- **Problem to solve**: Should a line in the entries below contain "beside", return that line.

Data supplied section start

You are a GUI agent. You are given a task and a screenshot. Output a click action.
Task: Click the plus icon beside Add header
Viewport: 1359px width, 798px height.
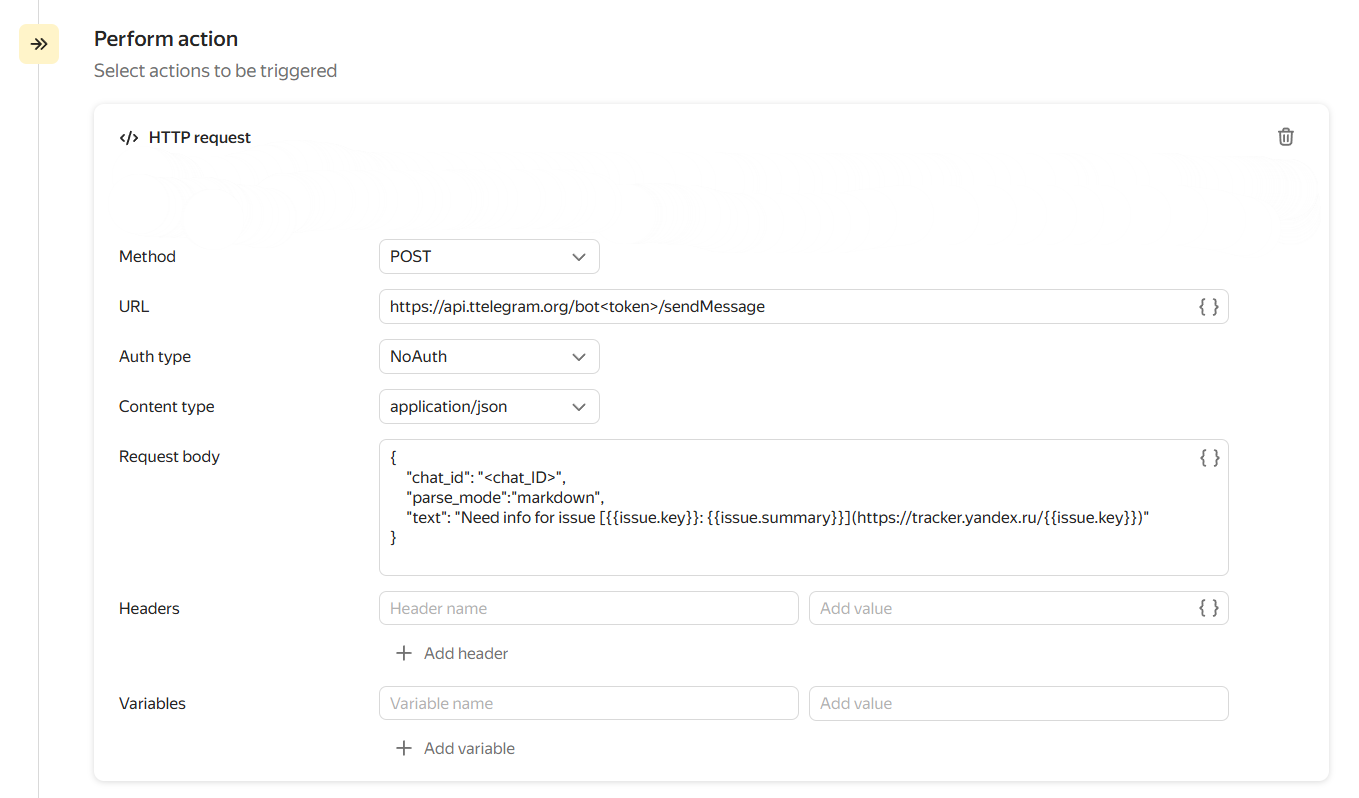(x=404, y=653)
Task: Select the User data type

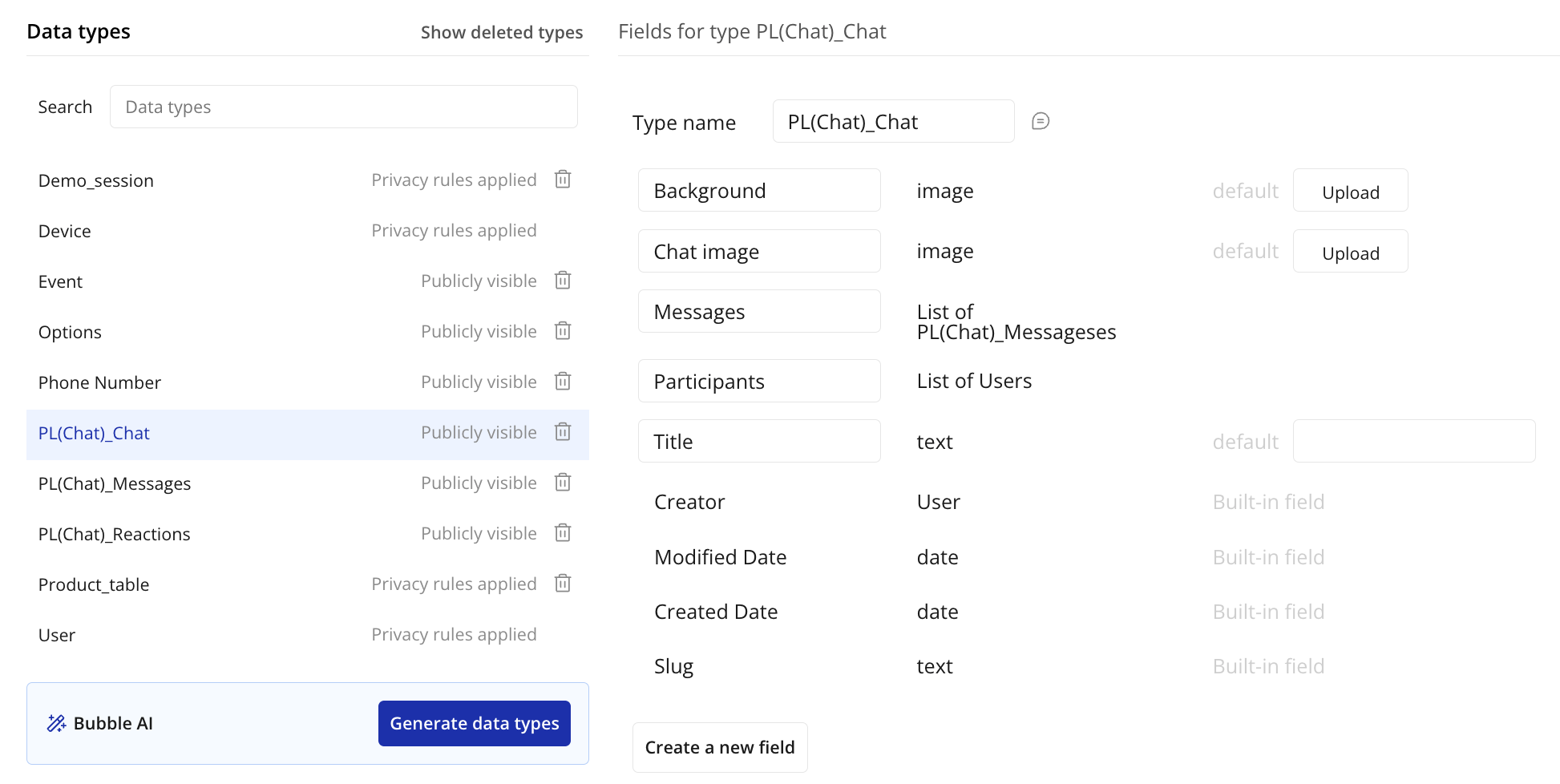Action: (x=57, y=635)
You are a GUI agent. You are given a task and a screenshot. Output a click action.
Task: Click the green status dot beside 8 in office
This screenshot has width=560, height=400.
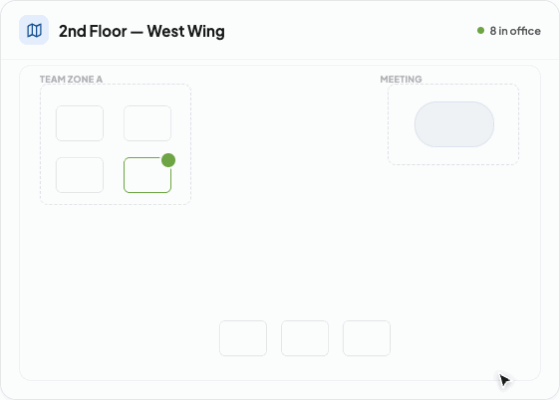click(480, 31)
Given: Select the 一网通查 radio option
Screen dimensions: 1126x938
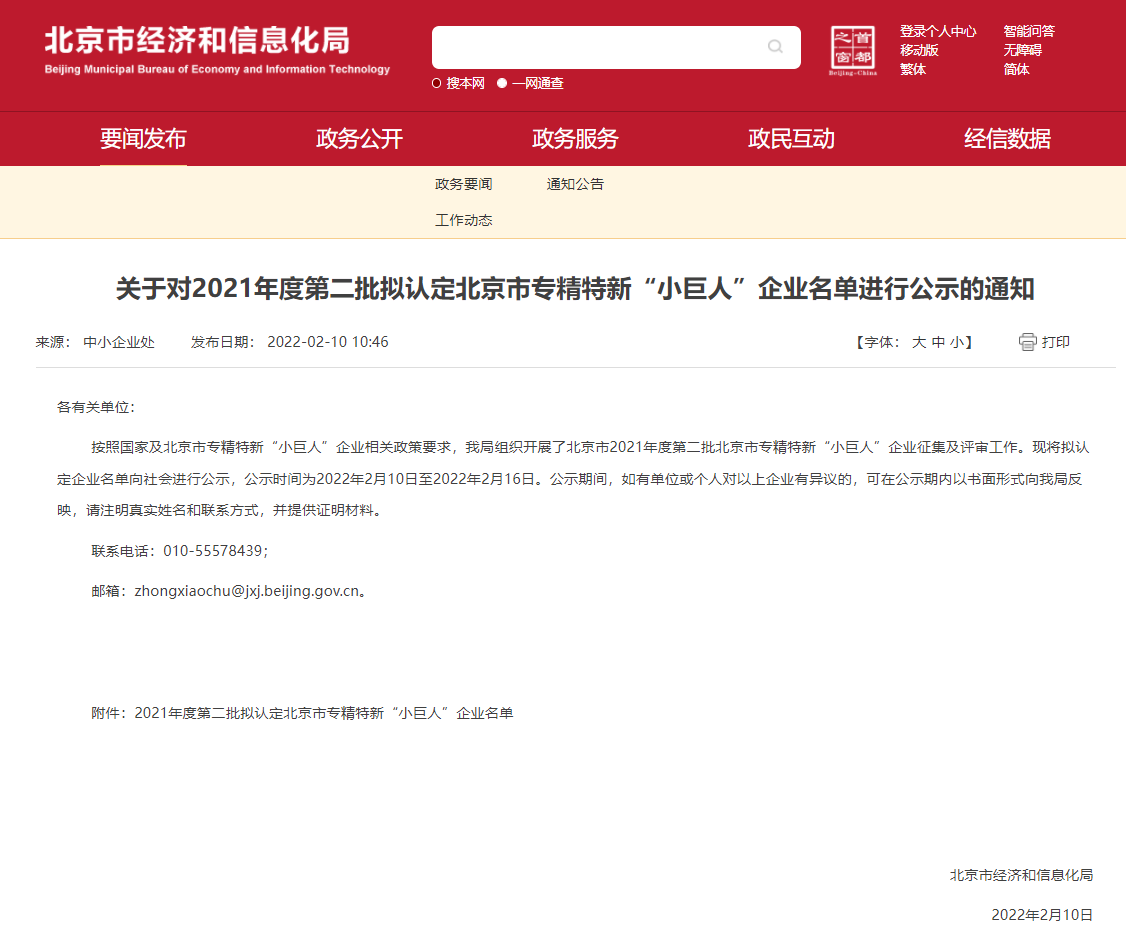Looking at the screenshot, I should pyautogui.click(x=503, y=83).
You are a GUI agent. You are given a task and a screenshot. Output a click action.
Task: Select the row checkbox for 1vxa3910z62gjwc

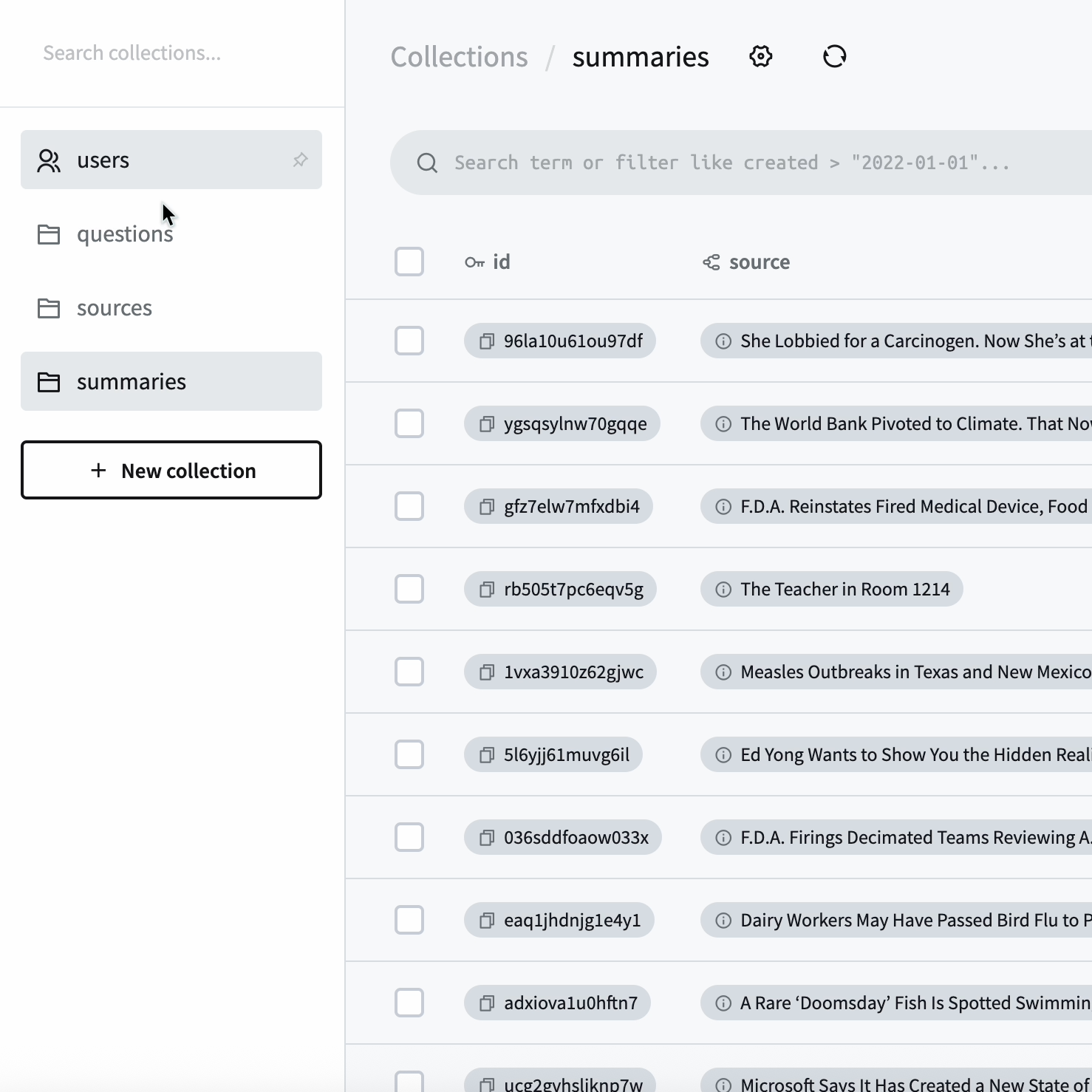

Data supplied section end

- **Task output**:
Task: Click the plus icon beside Add header
Task: Click the green status dot beside 8 in office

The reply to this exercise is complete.